Time magazine film critic Richard Corliss topped his Best of 2009 list with not one, but three animated features: Up, The Princess and the Frog and Fantastic Mr. Fox. He wrote, "Animation is thought of as a cash cow for studios and a niche category for the Oscars. Yet a straight-faced argument could be made—and it is, here—that 2009 boasted a richer crop of animated features than of live-action movies."

It makes sense, really. While standard films are still somewhat bound by the physical realities (and hurdles) of filmmaking, animators are limited only by their imaginations. Sure, it's exceedingly hard work. But because the genre's craftsmen don't have to worry about some of the variables that live-action moviemakers do, it frees them up to concentrate on the core purpose of the film: Telling a powerful story. And more and more frequently, animators are doing just that with thoughtful, mature themes that can, unfortunately, create their own set of perils.

A Well of Dark Ink
Let's reflect on 2009. As beautiful and compelling as Hollywood's crop of animated films was, all of them dabbled, to some degree, in subjects and images that might make parents uncomfortable.

Take Coraline, for example. Though lauded with an Oscar nom, the film was based on a horror novella. It carried a great deal of creepy peril to the screen, along with lots of troubling instances of violence, bad behavior and even sexuality.

Then there's 9, a bleak, dystopian fable chronicling the lives and deaths of animated sock puppets as they battled hordes of evil machines. Fantastic Mr. Fox dealt with mid-life crises. Up explored grief following the loss of a spouse, while alluding to infertility in the process. Even the G-rated The Princess and the Frog contained a very scary voodoo priest with a hunger for souls.

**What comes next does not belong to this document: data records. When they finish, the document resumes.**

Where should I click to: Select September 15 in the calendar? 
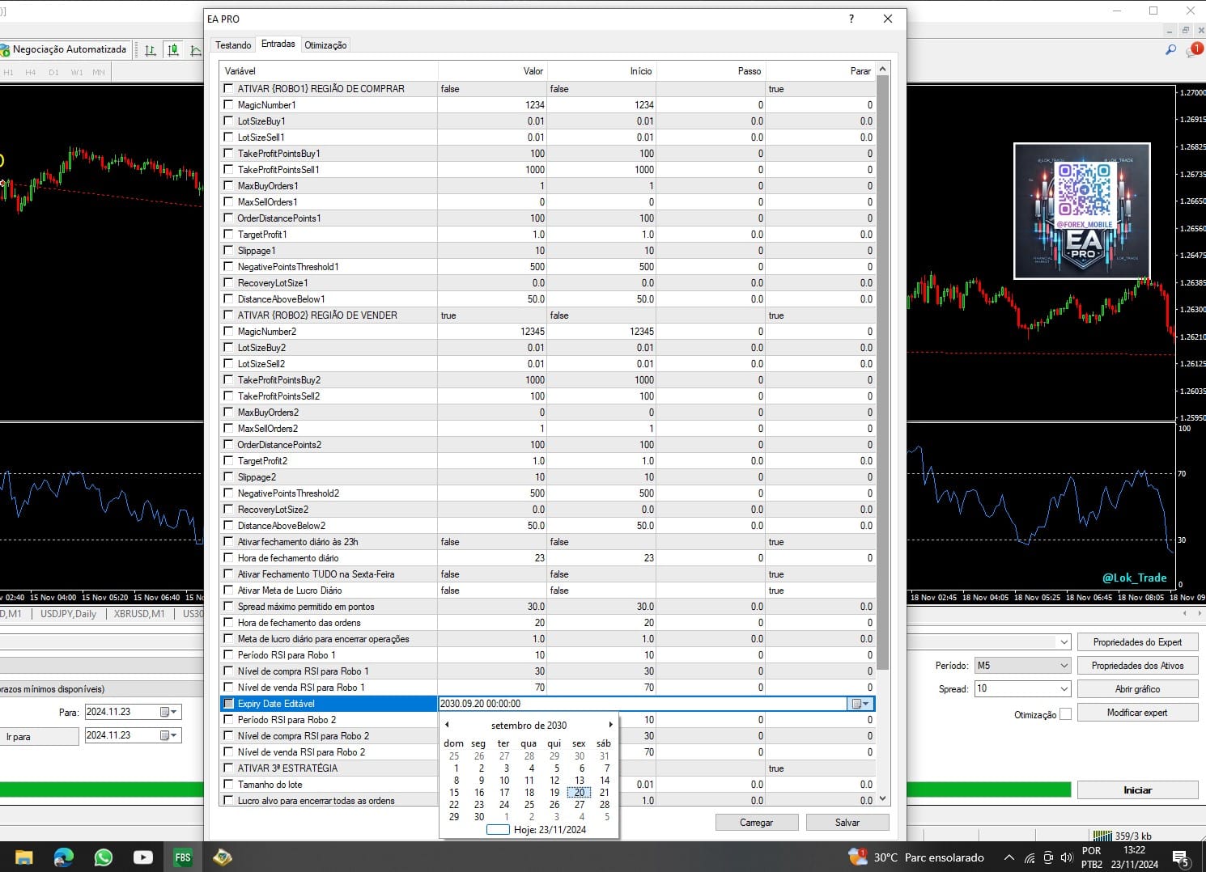454,793
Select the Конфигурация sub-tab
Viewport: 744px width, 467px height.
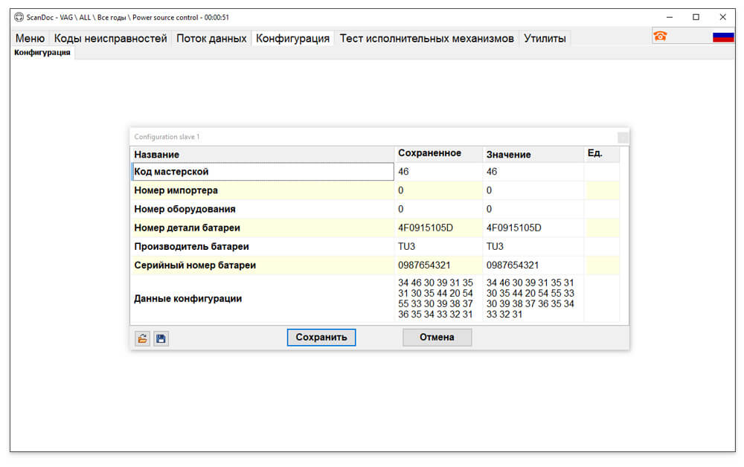click(42, 52)
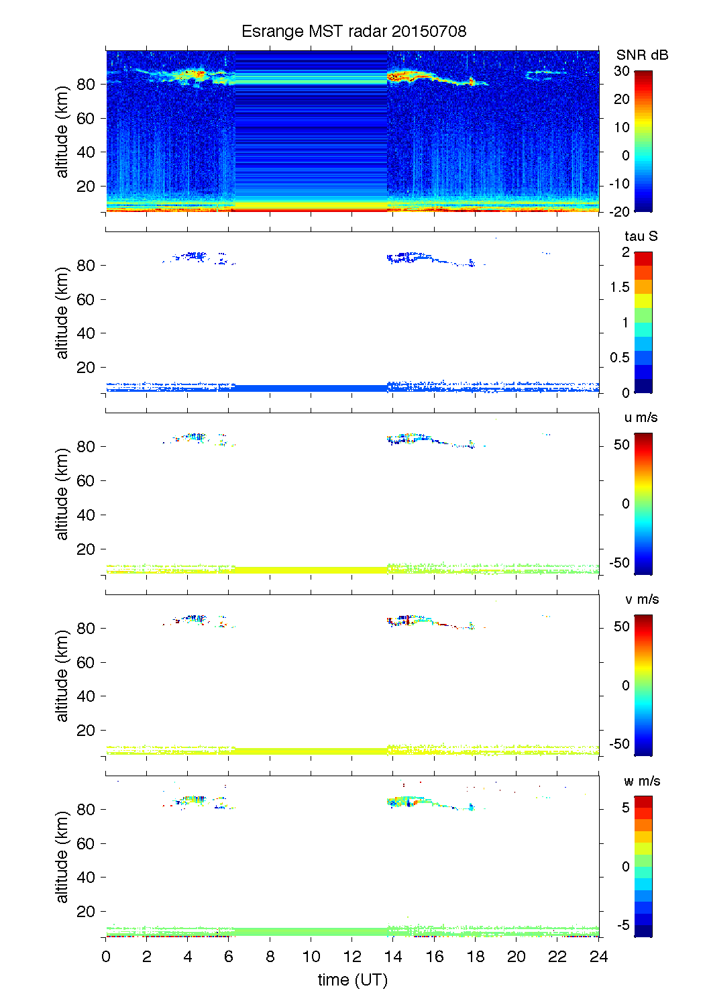This screenshot has height=1007, width=705.
Task: Click the plot title Esrange MST radar 20150708
Action: 354,32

In this changing environment, parents can take a few simple steps to determine age-appropriateness and make sure the movie-watching experience is a positive one for their children:

1) Before your kids watch a film, research it. See it yourself, if at all possible. Check out sites such as Plugged In to see what others have to say about it. We'll analyze the content and offer some thoughts, but it's really up to you, as a parent, to determine what's acceptable for your child.

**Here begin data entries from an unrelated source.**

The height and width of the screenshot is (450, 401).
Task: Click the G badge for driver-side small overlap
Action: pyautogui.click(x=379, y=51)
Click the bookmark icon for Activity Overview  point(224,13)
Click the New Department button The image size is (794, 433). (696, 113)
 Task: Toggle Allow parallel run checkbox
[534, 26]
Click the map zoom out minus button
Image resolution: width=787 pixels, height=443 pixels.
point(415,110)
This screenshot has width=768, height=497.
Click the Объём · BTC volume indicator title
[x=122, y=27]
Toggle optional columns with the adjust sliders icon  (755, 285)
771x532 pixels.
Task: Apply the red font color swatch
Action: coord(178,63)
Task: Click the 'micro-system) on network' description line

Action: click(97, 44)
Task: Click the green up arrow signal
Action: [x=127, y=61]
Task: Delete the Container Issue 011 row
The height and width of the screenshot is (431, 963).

2) During the film, watch with your kids. In addition to spending time together and knowing what your children are seeing, you'll be available in the event of questions or anxious moments. Movies should never be used as passive babysitters. Rather, treat them as opportunities to share experiences, discuss values and have fun (visit our Movie Nights page for ideas).

3) After the film, talk about the themes and how specific moments made you feel. Critique any problems together. If the story inspired your children or made them think, talking about it afterwards will cement those lessons into their psyche. Similarly, if the film troubled them, discussing why will help them process those feelings.

The quality of animated features is as high as ever. These films can entertain us, impress us and challenge us. Therefore, parents shouldn't take the genre lightly. We must approach "cartoons" with the same care we do all media—with caution, purpose and, whenever the content allows, a childlike sense of wonder.